Fiyatlar düşüyor, alım gücü artıyor mu?
Ekonomik olarak deflasyon, mal ve hizmetlerin genel fiyat seviyesinin düşmesi anlamına geliyor. Bu durum ilk bakışta tüketiciler için olumlu gibi görünse de uzmanlar temkinli olunması gerektiğini vurguluyor. Zira fiyatların düşmesi, tüketicilerin harcamalarını ertelemesine neden olabilir. Bu da talebin azalmasına, ardından üretimin ve istihdamın gerilemesine yol açarak ekonomik durgunluk riskini artırabilir.
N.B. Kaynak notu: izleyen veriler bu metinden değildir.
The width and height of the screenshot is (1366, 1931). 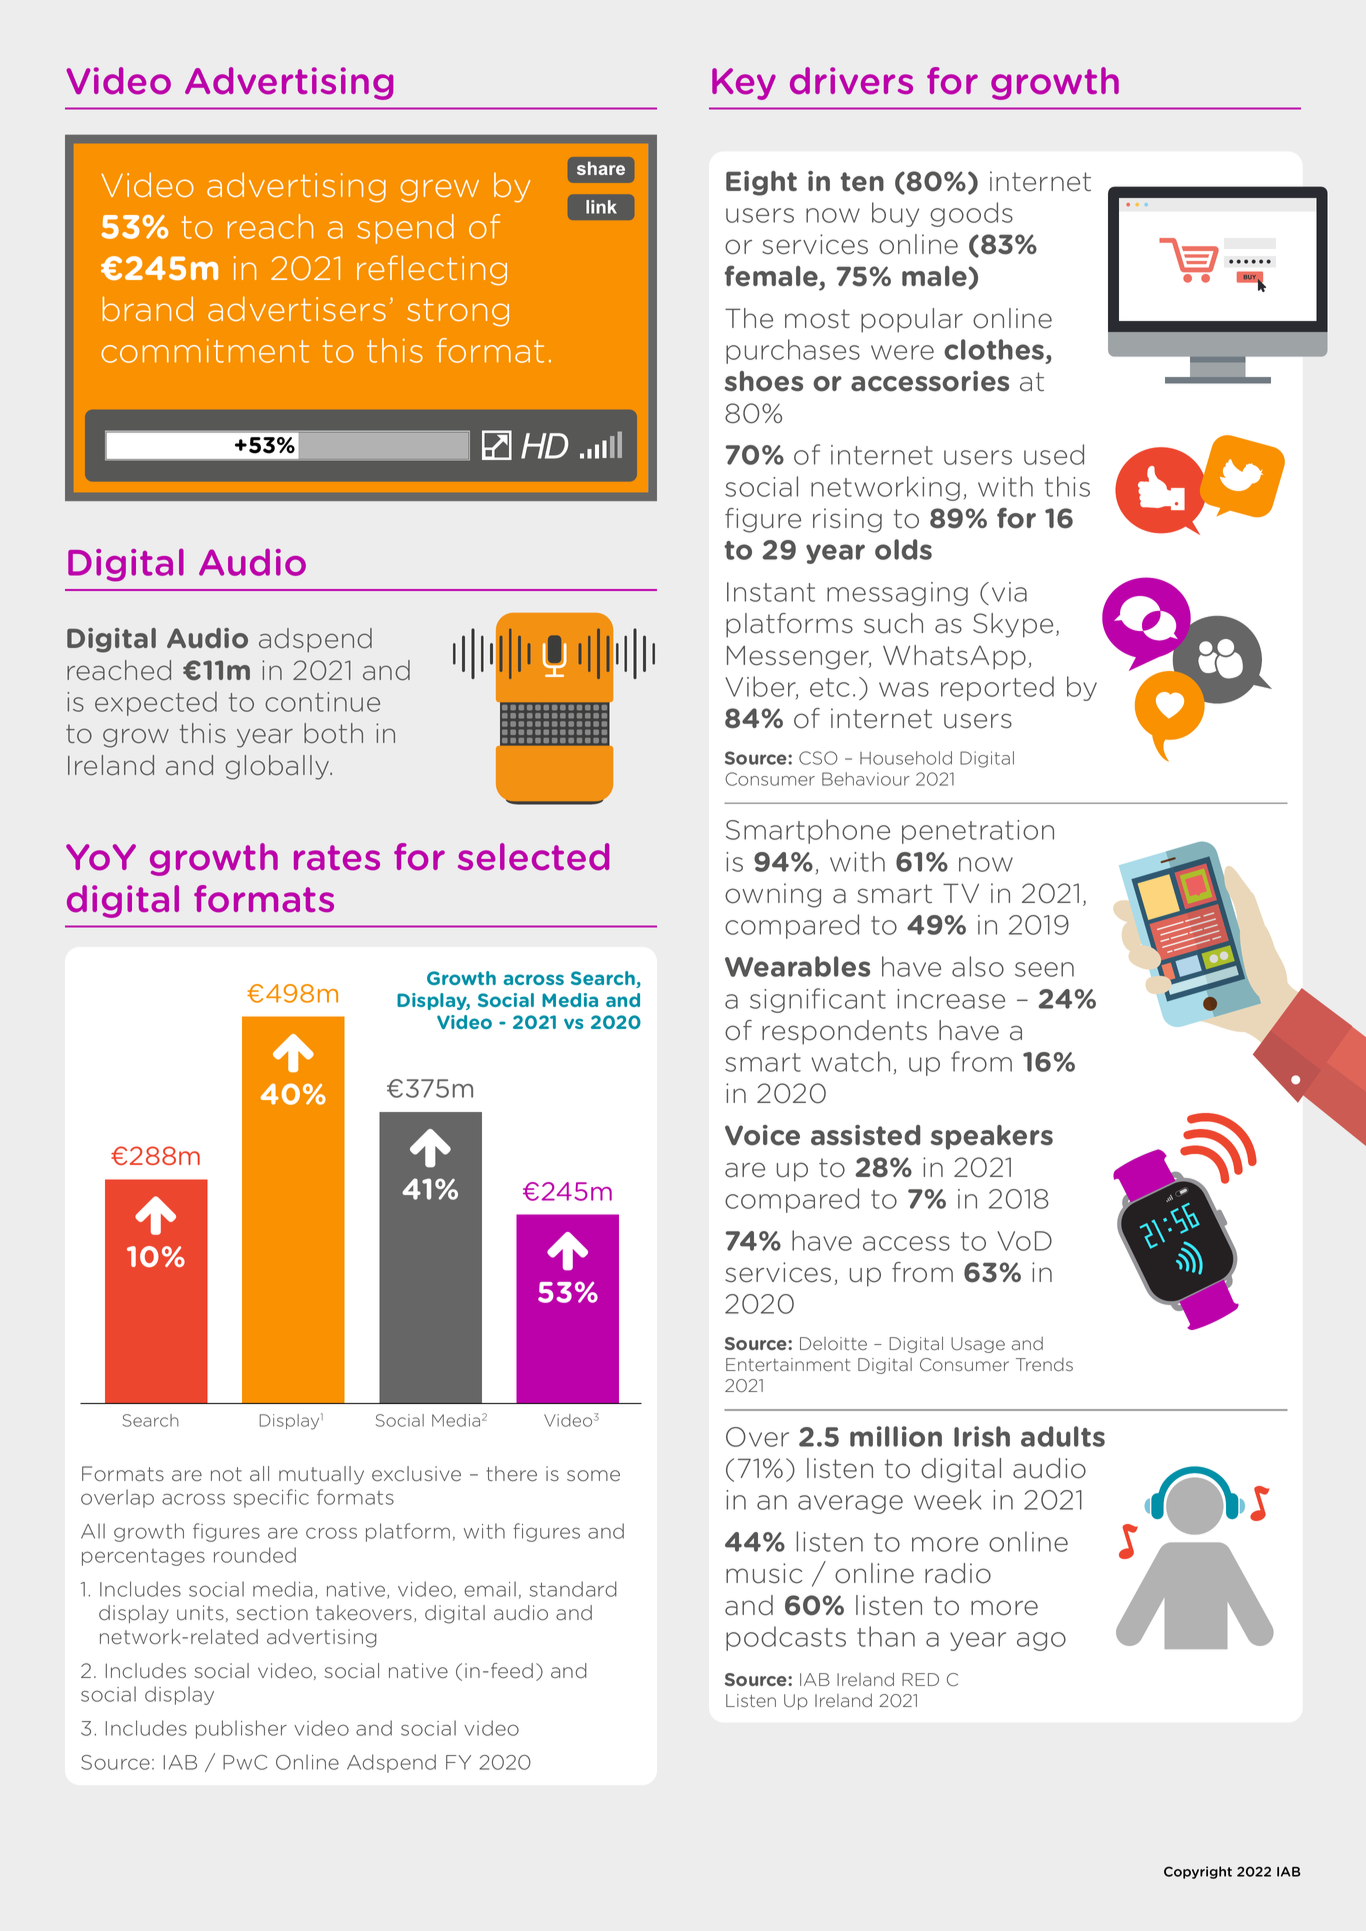 What do you see at coordinates (971, 214) in the screenshot?
I see `goods` at bounding box center [971, 214].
Bazı ürünlerde fiyat artışı devam ediyor
Mayıs ayında genel enflasyon düşüş gösterse de bazı ürün gruplarında fiyat artışı yaşandı. Özellikle konut kiraları, meyve sebzeler (özellikle çiçekli sebzeler ve taş çekirdekli meyveler) gibi kalemlerde fiyatlar yükseldi. Öte yandan, hava yolu ulaşımı ve kalorifer yakıtı gibi bazı kalemlerde düşüş görüldü.
Uzmanlar ne diyor?
Ekonomistler, yaşanan düşüşün paniğe neden olacak boyutta olmadığını düşünüyor. BAK Economics’ten Claude Maurer’e göre deflasyona neden olan ürünlerin çoğu ithal kalemler. ETH Konjonktür Araştırma Merkezi (KOF) de iç piyasadaki fiyatların hâlâ pozitif yönde seyrettiğini belirterek, geniş çaplı bir deflasyon olasılığının düşük olduğunu ifade ediyor.
Kira ve faiz oranlarının etkisi sınırlı
İsviçre’de kira fiyatları, 2008 yılından bu yana referans faiz oranına bağlı olarak belirleniyor. Bu oran üç ayda bir güncelleniyor ve bankaların ipotekli borçları baz alınarak hesaplanıyor. Ancak sistemin tepkisi oldukça yavaş. Bu nedenle faiz oranlarında olası düşüşler kiralara hemen yansımıyor.
Tasarruflar ne olacak?
Negatif faiz ortamı, banka mevduatlarının neredeyse sıfıra yakın getiri sağlaması anlamına geliyor. Bu durum, bireyleri harcamaya ve yatırım yapmaya teşvik etmek için planlanıyor. Ancak tasarruf sahiplerinin birikimlerine olan etkisi karmaşık ve kişiden kişiye değişebilir.